-- ENTRIES PROVIDED --
★ ★ ★ ★ ★ ★ ★
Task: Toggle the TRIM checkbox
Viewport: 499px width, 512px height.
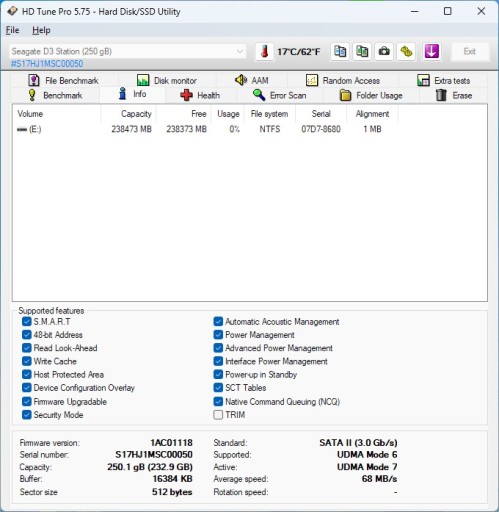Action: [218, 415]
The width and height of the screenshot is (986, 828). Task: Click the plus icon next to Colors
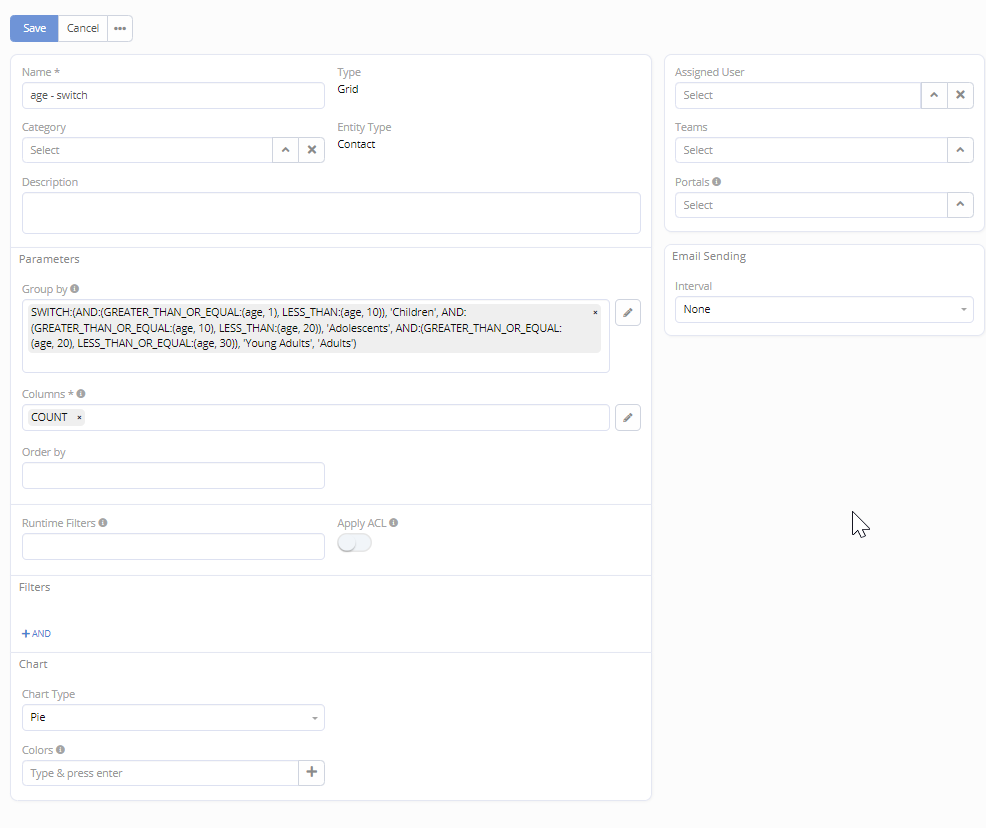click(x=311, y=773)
★ ★ ★ ★ ★ ★ ★
-- INSTRUCTIONS TO FOLLOW --
Verbatim reproduction of every entry is needed, with the images left out.

-- YOUR SOLUTION --
Task: Toggle the TRIM checkbox
Viewport: 499px width, 512px height.
Action: [218, 415]
The width and height of the screenshot is (986, 828). Task: Click the plus icon next to Colors
click(x=311, y=773)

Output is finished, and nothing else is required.